Book Plunge For Fun: Rabbi David Small

What do I think of Harry Kemelman’s books published by Fawcett Books? Let’s plunge into the Deeper Waters and find out.

I am trying to read some more fiction and if there is any kind I especially enjoy, it’s detective fiction. It’s also fun when the main character is not really a detective in the professional sense, such as the Father Brown mysteries, which I have read entirely. Being on Kindle and getting newsletters from them of books on sale, I regularly saw these books on sale and then one day, I saw a combination of four for something like $2.99. That was enough for me.

The rabbi is indeed a rabbi and not a Messianic rabbi, but while I disagree with his religious beliefs, I do like the way he goes about solving mysteries. David Small is the main rabbi in the series and he uses reasoning based on Talmudic principles and the Torah to solve his cases. He is someone who is aloof from the world around him and is not easily swayed. I couldn’t help but like the way his wife described him. “David will change the world before the world will change my David.”

Small does form a good relationship with the chief of police in the town of Barnard’s Crossing where the books mainly take place. The interesting aspect of Small is his nature in that many times he solves mysteries without really setting out to solve them. He’s rather nonchalant in the way he goes about it. The only big exception I have seen thus far is the first book where his wife has to insist he solve the case since he himself is a suspect in the case.

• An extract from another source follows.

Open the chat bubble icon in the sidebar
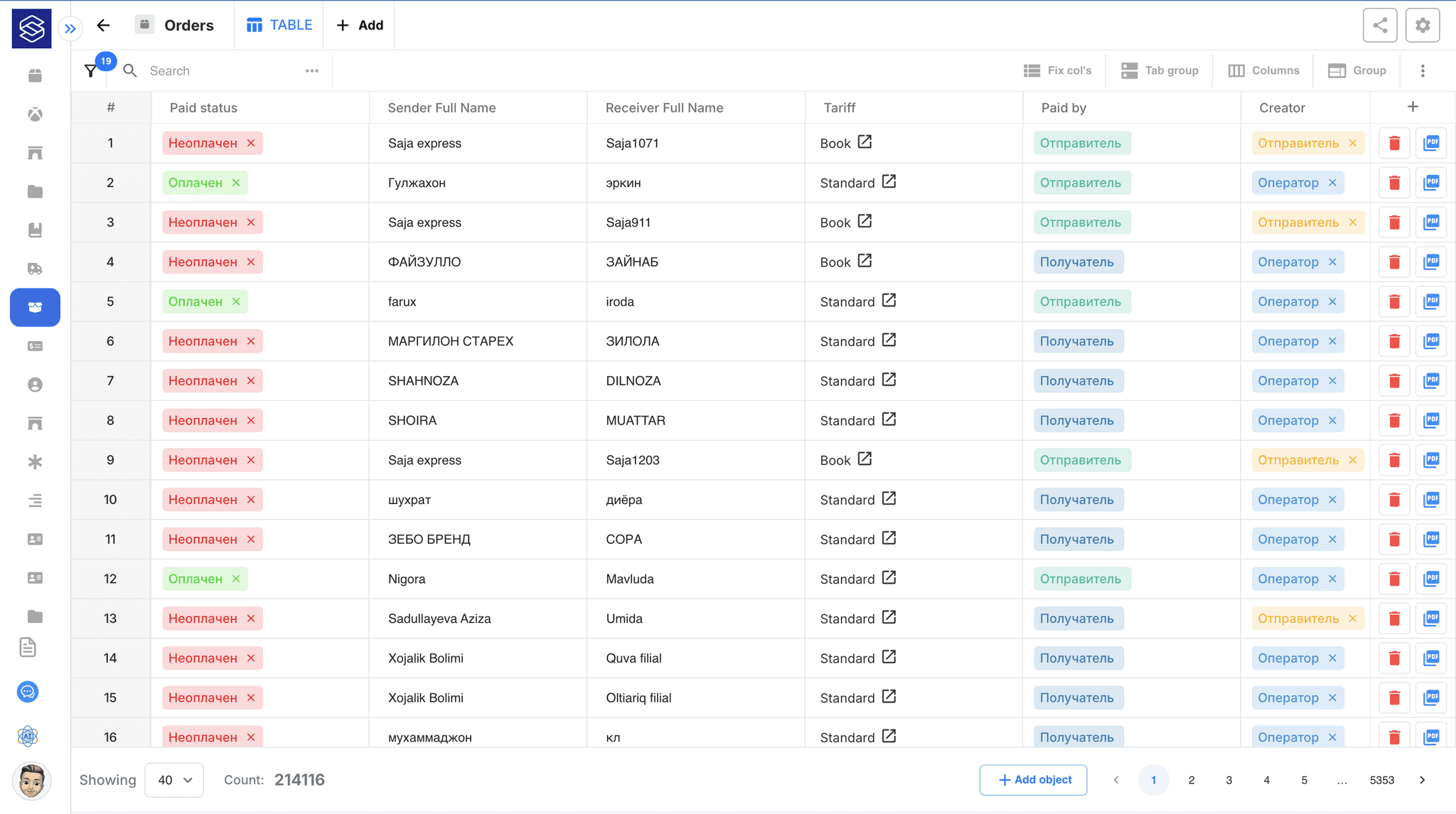This screenshot has height=814, width=1456. pos(28,691)
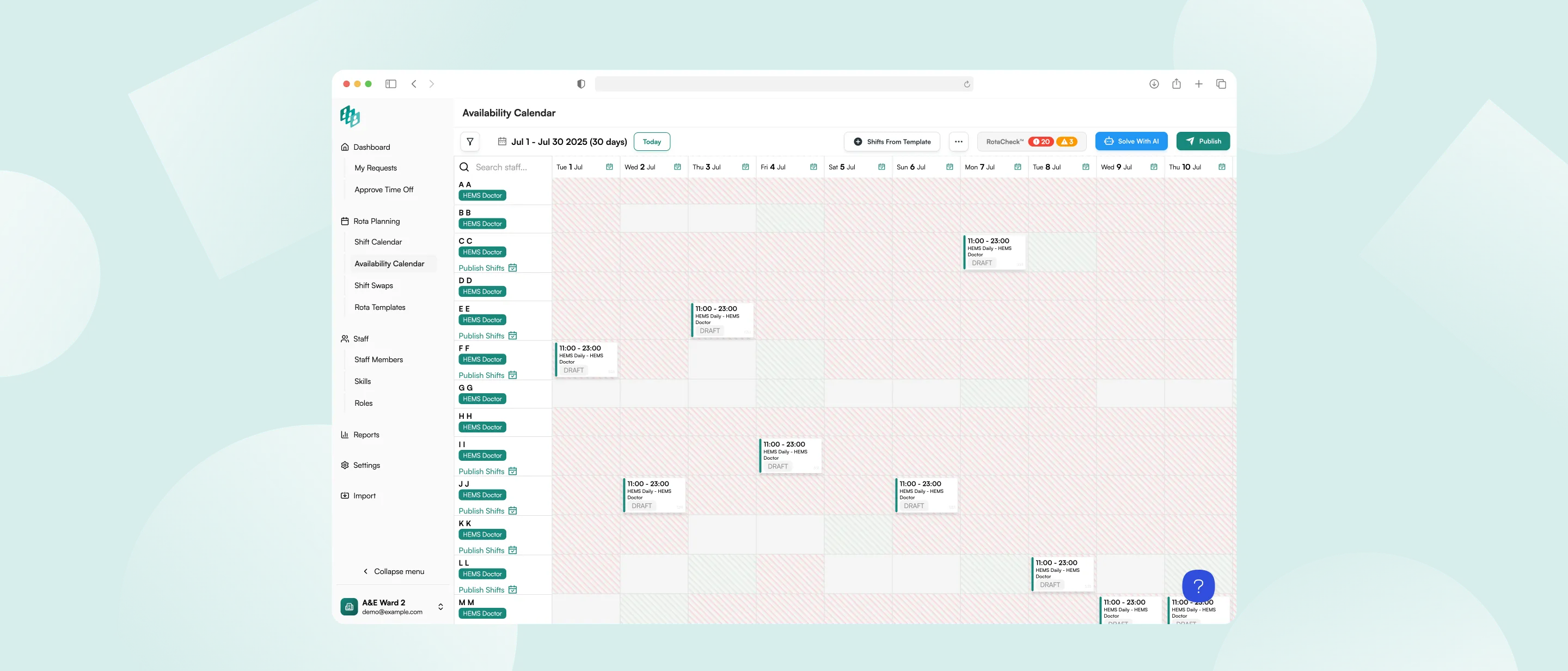1568x671 pixels.
Task: Select the Dashboard home icon
Action: point(345,147)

In the other books, it seems to practically come out as just a regular part of conversation. There is no jumping up and shouting “Eureka!” It’s more of “Just follow this piece of evidence here and then look at this and see how it has to be this way” and before too long, the criminal is identified. Small makes no big deal about what he has done.

Not only all of this, but he regularly has to put up with the trials of running his congregation, who too often are not on his side. This is one area where it makes his not solving crimes a big deal interesting. No one in these meetings at least thus far says “The rabbi has his issues, but he is practically a celebrity with the way he has solved so many cases.”

I have read the first four books in the series thus far and then I plan to read the rest, but I am waiting to get the books in chronological order. Small is an amusing character and one who it is fascinating to see the way his mind works. The works do have a lot of Jewish references in them and that could be difficult for some readers to follow who are not in those circles or familiar with that language, Fortunately, there is not really anything essential to the cases I have seen thus far.

If you see this deal on Amazon or see it at the library, pick it up and give it a try. I liked the first four so much that like I said, I am looking forward to reading the rest.